The legislation now goes to Gov. Jerry Brown, who is has said that he will happily sign it after consulting with advisors.
Brown says the measure approved by the Legislature demonstrates California’s ability to protect the welfare of their people and balance it was the needs of the government. The state of New York plans to follow California’s lead. Democrats who control both legislative chambers in California said that the increase was an important step in the battle against financial discrepancies among workers.
Republicans, on the other hand, have echoed the sentiments of economists, saying that the drastic increase will eventually lead to inflation and paint California in a negative light in the eyes of business owners. The Assembly passed SB3 with a 48-26 vote. The Senate followed, 26-12.
The increases would start with a boost from $10 to $10.50 on Jan. 1. Businesses with 25 or fewer employees would have an extra year to agree to the boost. Increases of $1 an hour would come every January until 2022. The governor is allowed to delay increase in times of economic crisis or hardship.
California’s current $10 an hour minimum wage is tied with Massachusetts for the highest among states. Los Angeles, Seattle and other cities have recently approved $15 minimum wages, while Oregon officials plan to increase the minimum to $14.75 an hour in cities and $12.50 in rural areas by 2022.
In New York, Gov. Andrew Cuomo and state lawmakers continued to debate on Thursday over Cuomo’s proposal to increase the state’s minimum wage from $9 to $15 by the end of 2018 in New York City and by mid-2021 elsewhere in the state.
Brown, a Democrat, was hesitant to raise the minimum ways in the past. He negotiated the deal with labor unions to lead competing labor-backed November ballot initiatives that would have implemented fast increase but without the parameters and safeties detailed in the recent legislation. Brown now says the most populous state’s fast-growing economy can handle the raise without the setbacks that many opponents fear.
About 2.2 million Californians now earn the minimum wage. The University of California, Berkeley, Center for Labor Research and Education, projected the increase would have a “ripple effect for those whose wages would increase to keep pace.” The researchers predict that it would increase pay for 5.6 million Californians by an average of 24 percent.
“More than a third of the affected workers are parents. Latinos would benefit most because they hold a disproportionate number of low-wage jobs,” the researchers said. The right-leaning American Action Forum countered that statement by projecting a loss of nearly 700,000 jobs.
The increases are predicted to ultimately cost California taxpayers an additional $3.6 billion annually for higher government employee pay.
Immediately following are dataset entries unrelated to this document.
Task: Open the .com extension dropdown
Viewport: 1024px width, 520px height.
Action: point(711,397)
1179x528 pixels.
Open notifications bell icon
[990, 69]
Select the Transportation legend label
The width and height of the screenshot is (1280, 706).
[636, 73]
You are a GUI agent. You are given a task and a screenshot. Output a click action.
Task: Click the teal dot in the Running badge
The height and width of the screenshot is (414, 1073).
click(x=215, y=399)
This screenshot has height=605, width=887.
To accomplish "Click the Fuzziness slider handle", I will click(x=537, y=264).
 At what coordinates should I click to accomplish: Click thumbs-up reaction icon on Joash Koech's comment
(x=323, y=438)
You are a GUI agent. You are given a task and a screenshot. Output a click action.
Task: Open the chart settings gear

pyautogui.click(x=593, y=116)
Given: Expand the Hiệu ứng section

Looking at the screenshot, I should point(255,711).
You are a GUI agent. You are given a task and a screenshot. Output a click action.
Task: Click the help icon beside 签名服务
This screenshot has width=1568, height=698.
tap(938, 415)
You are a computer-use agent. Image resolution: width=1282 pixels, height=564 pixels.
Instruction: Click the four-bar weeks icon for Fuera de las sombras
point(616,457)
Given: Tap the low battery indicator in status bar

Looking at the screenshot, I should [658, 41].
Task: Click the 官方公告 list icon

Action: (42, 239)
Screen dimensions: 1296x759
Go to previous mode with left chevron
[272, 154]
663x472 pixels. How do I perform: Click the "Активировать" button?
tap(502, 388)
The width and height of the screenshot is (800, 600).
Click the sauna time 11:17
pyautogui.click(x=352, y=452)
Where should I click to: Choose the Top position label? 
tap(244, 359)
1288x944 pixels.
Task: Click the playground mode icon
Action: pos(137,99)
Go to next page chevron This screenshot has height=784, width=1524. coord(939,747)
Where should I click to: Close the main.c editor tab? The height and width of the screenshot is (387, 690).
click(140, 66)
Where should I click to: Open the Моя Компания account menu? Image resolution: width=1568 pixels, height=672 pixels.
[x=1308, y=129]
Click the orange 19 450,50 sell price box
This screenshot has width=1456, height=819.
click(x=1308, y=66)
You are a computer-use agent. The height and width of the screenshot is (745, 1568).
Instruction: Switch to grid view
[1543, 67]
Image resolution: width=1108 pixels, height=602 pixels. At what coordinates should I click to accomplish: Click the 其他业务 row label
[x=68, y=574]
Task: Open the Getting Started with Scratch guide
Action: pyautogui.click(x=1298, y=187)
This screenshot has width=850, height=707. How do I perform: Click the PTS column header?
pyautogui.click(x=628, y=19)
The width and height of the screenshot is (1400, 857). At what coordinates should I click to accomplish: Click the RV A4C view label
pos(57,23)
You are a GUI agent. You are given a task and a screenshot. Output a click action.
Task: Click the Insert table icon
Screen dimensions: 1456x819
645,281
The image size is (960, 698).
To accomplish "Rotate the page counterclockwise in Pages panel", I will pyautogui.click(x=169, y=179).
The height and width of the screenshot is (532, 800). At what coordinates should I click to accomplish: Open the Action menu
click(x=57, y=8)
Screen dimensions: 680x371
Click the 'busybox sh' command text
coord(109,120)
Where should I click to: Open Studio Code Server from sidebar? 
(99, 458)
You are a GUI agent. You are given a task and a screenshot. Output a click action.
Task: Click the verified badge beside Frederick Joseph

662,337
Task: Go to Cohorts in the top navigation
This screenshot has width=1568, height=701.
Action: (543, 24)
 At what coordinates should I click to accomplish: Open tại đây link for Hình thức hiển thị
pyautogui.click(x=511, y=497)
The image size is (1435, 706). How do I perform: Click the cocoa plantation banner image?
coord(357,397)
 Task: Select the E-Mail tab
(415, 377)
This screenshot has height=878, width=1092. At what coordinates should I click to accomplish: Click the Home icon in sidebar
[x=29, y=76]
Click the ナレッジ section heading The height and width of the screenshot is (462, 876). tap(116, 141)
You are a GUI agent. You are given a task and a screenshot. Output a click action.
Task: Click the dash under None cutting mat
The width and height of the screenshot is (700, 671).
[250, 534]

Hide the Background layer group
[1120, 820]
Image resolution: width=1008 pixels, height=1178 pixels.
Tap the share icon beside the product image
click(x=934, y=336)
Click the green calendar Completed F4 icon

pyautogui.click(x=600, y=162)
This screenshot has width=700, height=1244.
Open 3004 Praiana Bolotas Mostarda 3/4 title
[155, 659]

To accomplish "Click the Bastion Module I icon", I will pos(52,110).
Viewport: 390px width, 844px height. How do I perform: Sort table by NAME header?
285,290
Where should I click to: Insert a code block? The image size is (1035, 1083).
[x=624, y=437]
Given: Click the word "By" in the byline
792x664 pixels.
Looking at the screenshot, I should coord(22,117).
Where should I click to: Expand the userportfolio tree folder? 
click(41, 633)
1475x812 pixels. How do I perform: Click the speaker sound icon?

Some members of the Legislature called for the need to decrease the wealth gap as reasoning to voting in favor of the wage increase. “While we have made great strides in recovering from the economic recession, we know the bulk of that growth has been to the benefit of the top 1 or 2 percent,” said Assemblyman Roger Hernandez, D-West Covina. “Too many workers are working full-time for poverty wages.” State Sen. Isadore Hall, D-Compton, said many workers are struggling to cover living expenses.
“They’re trying to figure out a way to buy their children diapers,” she said. “They’re finding out a way to buy their children milk. Or how might they be able to pay their utility bills.” Assemblyman Jim Patterson, R-Fresno, believed that this new increase would force small business owners to make layoffs “with tears in their eyes,” resulting in a decrease in the employment rate.
“Business owners are going to go, is this an April Fool’s joke?” Sen. John Moorlach, R-Costa Mesa, added. After the Assembly and Senate votes, several dozens of supporters convened on the lawn outside the Capitol for a labor-organized rally. Many waved signs saying “$15 California.” Krystine Wilson, 27, of Carmichael said that the raise will help her avoid taking on late shifts and worrying about where her next meal is coming from.
“We have to decide whether or not we want to pay a certain utility bill, or do we want to pay the rent?” Wilson said. “We have to make that decision every month.”